They're 2D barcodes for your mobile device (primarily phones). You take a photo with the built-in camera and the onboard software automatically extracts some text, a phone number or a link. (If your phone is a bit older, you can download the software from your manufacturer.)

I've been playing around with these mobile codes (QR codes and Datamatrix) for the past few weeks, thinking of things to do with them. As a starting point, Nokia's handy webservice for creating the images needed to meet our friends at Yahoo Pipes.

The result is Mbarcode URL. It's run along the same lines as Embiggen TinyURL: there's a page where you can see it working, plus a bookmarklet for browsers and a button for publishers.

Go on, give it a click! (Click anywhere on the popup to close it.)

One of the limitations with the QR and Datamatrix codes is there's a limit to how much you can pack in. As it gets bigger, the blocks get smaller and the decoding error rate grows. This limits the effective size of a URL to around 50 characters - even less if you want to be robust.

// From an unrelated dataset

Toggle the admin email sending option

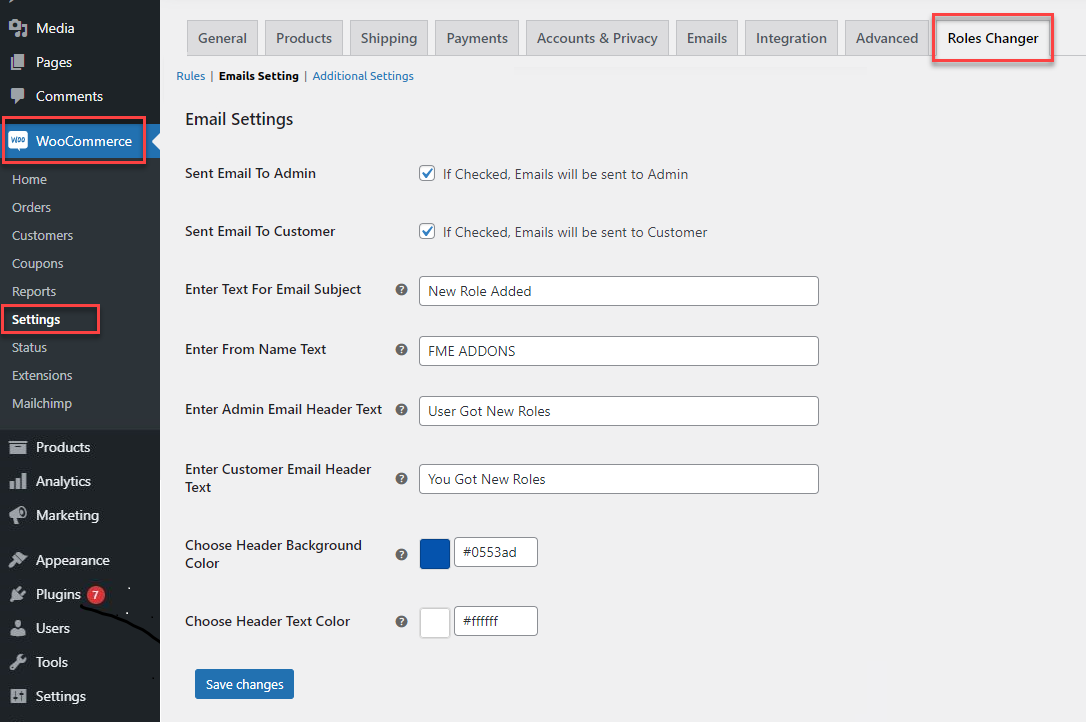click(x=427, y=172)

So behind the scenes, Mbarcode uses TinyURL to shorten the target link into something much more compact. Now you don't have to worry about the size. As a result, you can use the data: URI scheme to pack as much into your mobile codes as you want. I've "compressed" a 10K PNG image into a QR code using this approach, effectively achieving far higher resolution than you deserve with a mobile phone camera. Neat.

What's the point? Not sure, really. Here's a couple of ideas:
  • You're browsing along on your desktop and you want to send a link to your phone for when you're out and about later. Click the bookmarklet, point your phone at the screen, take a snap. Done. It's in your phone.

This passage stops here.